Git Product home page Git Product logo

data-appliance-gx's Introduction

Project

The Data Appliance GX project is intended as a proving ground for GAIA-X and data transfer techologies.

Getting Started

The project requires JDK 11+. To get started:

git clone https://github.com/microsoft/Data-Appliance-GX

cd Data-Appliance-GX

./gradlew clean shadowJar

To launch the runtime and client from the root build directory, respectively:

java -jar runtime/build/libs/dagx-runtime.jar

java -jar client/build/libs/dagx-client.jar

Build Profiles

The runtime can be configured with custom modules be enabling various build profiles.

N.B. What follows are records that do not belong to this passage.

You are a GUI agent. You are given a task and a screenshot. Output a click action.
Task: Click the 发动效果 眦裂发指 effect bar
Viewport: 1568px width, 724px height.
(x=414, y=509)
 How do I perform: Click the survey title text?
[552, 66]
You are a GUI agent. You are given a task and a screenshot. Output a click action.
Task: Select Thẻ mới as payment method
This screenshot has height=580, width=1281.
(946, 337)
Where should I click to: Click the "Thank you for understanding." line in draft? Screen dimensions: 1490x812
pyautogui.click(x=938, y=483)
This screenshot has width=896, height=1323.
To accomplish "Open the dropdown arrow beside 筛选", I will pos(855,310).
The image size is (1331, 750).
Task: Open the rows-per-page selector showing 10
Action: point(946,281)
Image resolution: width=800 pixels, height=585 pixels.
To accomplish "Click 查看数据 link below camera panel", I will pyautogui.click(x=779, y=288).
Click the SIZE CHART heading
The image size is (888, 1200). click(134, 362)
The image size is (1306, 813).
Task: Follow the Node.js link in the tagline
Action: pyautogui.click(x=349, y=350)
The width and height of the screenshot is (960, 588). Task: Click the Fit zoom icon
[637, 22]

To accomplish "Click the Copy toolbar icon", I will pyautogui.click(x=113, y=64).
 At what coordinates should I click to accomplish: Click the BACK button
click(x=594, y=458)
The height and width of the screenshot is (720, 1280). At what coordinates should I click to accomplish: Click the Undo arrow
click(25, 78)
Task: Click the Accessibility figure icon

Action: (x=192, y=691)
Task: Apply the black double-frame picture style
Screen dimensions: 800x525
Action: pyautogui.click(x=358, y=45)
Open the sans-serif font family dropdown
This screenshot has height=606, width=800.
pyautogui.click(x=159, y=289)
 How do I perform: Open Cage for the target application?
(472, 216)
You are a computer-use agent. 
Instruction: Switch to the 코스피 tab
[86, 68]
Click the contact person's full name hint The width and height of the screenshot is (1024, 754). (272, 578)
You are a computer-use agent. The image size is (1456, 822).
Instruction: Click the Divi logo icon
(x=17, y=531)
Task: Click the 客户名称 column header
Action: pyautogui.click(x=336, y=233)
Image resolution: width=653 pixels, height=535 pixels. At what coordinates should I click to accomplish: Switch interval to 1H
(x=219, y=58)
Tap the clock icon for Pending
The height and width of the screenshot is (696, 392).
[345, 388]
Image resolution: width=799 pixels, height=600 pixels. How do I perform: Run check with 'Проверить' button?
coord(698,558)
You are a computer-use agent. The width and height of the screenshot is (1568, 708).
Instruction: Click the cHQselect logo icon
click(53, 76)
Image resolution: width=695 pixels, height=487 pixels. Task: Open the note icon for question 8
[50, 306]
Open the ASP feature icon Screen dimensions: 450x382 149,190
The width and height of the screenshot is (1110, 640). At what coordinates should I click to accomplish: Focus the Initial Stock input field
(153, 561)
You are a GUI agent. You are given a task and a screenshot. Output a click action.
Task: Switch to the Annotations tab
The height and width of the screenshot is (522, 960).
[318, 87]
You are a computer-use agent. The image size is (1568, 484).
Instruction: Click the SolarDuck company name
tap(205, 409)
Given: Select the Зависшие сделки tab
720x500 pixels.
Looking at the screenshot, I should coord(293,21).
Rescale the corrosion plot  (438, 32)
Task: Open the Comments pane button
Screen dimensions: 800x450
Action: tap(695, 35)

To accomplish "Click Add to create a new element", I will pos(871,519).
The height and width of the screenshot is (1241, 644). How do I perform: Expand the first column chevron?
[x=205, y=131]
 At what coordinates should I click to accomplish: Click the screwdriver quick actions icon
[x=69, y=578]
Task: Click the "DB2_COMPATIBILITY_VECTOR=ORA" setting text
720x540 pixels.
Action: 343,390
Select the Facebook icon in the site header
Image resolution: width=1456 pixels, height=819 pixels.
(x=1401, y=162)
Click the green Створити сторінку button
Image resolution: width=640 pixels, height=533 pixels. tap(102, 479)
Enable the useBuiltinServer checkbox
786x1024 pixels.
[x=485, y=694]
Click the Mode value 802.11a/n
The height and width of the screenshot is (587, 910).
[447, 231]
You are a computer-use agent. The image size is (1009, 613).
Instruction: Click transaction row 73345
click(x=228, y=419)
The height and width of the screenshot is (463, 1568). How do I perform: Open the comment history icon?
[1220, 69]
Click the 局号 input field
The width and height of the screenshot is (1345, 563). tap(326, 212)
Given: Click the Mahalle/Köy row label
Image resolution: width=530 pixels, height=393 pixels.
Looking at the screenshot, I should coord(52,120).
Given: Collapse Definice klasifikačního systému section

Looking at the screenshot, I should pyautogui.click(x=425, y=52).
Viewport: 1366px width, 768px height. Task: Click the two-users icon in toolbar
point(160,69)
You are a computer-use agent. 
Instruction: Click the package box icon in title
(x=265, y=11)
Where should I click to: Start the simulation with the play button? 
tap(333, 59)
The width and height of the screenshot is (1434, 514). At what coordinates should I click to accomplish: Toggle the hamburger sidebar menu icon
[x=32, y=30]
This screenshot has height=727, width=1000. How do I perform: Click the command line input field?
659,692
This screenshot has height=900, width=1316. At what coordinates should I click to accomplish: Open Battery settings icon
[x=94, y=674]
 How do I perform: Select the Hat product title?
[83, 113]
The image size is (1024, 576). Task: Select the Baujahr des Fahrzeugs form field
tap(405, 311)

By default, no vault is configured. To build with the file system vault, enable the security profile:

./gradlew -Dsecurity.type=fs clean shadowJar

The runtime can then be started from the root clone directory using:

java -Ddagx.vault=secrets/dagx-vault.properties -Ddagx.keystore=secrets/dagx-test-keystore.jks -Ddagx.keystore.password=test123 -jar runtime/build/libs/dagx-runtime.jar

Note the secrets directory referenced above is configured to be ignored. A test key store and vault must be added (or the launch command modified to point to different locations). Also, set the keystore password accordingly.

A word on distributions

The code base is organized in many different modules, some of which are grouped together using so-called "feature bundles". For example, accessing IDS requires a total of 4 modules, which are grouped together in the ids feature bundle. So developers wanting to use that feature only need to reference ids instead all of the 4 modules individually. This allows for a flexible and easy composition of the runtime. We'll call those compositions " distributions".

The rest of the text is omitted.